Potential Hack January 2017

Google has been displaying a "This site might be hacked" message next to the search result URL of the main ArtSciLab website.

According to the information Google provides via the search console for the site, they believe the following pages were created or altered via URL injection:

This creates three tasks:

1. Examine the site to see if a hack has indeed taken place, and if so, how it happened and what was changed
2. Resolve the issue and have Google remove the message from our search result, so that users aren't afraid to visit the website
3. Take measures to prevent against future attacks, such as installing WordPress security plugins and altering some of the default WordPress code the site uses

Measures have been taken to complete these tasks, and I've documented these measures below for posterity.

1. To examine the site for altered or injected content, I've examined each of the pages both by visually scanning the HTML source file and by using Chrome's developer tools. I have not found any unknown scripts or resources in the source files, and have not encountered any unknown sources in the network reports or resources of the site when using dev tools. This does not mean that a hack has not taken place, but I haven't found any content on these pages that is not meant to be there.

2. I also ran the pages through Google's Search Console "Fetch as Google' tool to see if any content was being cloaked (i.e., if Googlebot's crawling algorithm was seeing content on the page that we or our users are not seeing). The pages that Google rendered came back identical to the ones that we see, meaning that it is unlikely there is any hidden content on the page. After conducting these tests on all the pages Google thought might be hacked and finding no unknown content, I requested for Google to re-index these pages, so that Googlebot is aware of their existence and does not register them as spam. After doing this, I also sent a request to Google conveying these findings and asking for them to remove the "This site may have been hacked" message from our site. It will probably take a few days for them to get back to us.

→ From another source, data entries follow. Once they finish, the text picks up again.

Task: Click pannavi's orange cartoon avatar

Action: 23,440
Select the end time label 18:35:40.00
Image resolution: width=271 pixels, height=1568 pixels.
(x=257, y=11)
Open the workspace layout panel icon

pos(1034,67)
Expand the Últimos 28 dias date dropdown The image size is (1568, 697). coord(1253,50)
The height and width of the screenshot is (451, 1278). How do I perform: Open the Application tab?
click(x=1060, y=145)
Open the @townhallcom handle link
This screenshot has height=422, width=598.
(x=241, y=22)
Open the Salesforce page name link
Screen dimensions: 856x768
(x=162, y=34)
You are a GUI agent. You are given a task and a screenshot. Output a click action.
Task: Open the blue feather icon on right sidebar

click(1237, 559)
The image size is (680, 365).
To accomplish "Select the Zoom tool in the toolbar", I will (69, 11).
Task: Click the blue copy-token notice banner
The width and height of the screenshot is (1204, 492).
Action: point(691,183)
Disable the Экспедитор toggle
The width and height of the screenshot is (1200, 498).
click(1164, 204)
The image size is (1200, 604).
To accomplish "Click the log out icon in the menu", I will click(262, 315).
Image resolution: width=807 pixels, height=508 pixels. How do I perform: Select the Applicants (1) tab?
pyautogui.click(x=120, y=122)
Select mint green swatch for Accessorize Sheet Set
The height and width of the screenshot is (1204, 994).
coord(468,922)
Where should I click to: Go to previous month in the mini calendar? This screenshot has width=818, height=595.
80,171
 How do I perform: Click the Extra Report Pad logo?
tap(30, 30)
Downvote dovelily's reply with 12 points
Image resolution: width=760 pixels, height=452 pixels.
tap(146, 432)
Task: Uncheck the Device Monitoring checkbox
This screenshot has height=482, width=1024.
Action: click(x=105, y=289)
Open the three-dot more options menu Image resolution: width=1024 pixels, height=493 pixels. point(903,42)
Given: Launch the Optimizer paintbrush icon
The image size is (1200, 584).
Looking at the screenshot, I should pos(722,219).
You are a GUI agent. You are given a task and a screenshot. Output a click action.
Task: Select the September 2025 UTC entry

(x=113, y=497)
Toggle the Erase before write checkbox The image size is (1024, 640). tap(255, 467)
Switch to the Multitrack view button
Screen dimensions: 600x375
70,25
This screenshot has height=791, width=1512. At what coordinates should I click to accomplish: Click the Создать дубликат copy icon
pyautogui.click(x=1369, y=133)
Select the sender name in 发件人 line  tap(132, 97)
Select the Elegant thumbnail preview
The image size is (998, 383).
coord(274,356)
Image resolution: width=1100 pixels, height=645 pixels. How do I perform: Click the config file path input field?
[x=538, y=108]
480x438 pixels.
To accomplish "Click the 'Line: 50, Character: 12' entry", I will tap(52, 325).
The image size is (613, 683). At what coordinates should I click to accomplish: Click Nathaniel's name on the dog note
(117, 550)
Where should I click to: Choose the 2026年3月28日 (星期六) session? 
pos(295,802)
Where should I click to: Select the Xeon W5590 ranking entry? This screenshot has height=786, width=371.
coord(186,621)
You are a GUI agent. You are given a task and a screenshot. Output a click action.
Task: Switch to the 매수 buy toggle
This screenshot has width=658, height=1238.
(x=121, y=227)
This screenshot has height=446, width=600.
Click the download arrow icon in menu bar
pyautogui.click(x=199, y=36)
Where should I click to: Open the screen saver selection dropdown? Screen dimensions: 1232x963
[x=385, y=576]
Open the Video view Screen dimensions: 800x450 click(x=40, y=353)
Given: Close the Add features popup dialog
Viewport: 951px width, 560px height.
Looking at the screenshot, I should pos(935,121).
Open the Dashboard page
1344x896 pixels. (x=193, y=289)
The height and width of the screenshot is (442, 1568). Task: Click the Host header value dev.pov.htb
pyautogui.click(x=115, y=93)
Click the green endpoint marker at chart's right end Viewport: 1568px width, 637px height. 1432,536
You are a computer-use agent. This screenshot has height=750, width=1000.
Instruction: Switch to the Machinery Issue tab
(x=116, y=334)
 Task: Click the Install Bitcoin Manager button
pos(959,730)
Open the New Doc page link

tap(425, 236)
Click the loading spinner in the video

3. Finally, we examined several WordPress security plugins to help prevent against future attacks. After installing and running a security test with Security Ninja, several measures were taken to increase the general security of the site:

• hid WordPress Version number in the meta tags of the site
• changed server response to hide the PHP Version number
• created 'php.ini' file that changes 'expose_php=on' to 'expose_php=off' to also hide the PHP Version number
• deleted 'install.php' because it's useless once WordPress is already installed, and it's a common file in WordPress sites that hackers can search for
• deleted 'readme.html' for the same reason
• renamed 'upgrade.php' to 'upgrade-8260sb.php' to make it harder for a potential hacker to find (but we don't want to delete this file because we may still need it in the future)
• changed the login failure page to display "Wrong username or password" instead of displaying which field specifically was entered incorrectly (i.e., "The username for this account was entered incorrectly" or "The password for this username was entered incorrectly). This makes it more difficult for a potential hacker to bruteforce access to the site
• edited '.htaccess' to disable the ability for browsers to view the 'uploads' folder

We can also make the following changes as well, but I was unsure how often these features get used and didn't want to disable them without consultation:

• can disable the file/plugin editor because it also contains the PHP Version
• can remove Windows Live Writer feature

I also installed the Google (XML) Sitemaps Generator for WordPress, which creates an xml sitemap for the site. This is used to communicate the existence and location of all the pages on the website, which makes it less likely that Google will label any of our pages as spam.

It might also be worth investigating if we can get an SSL certificate for the site.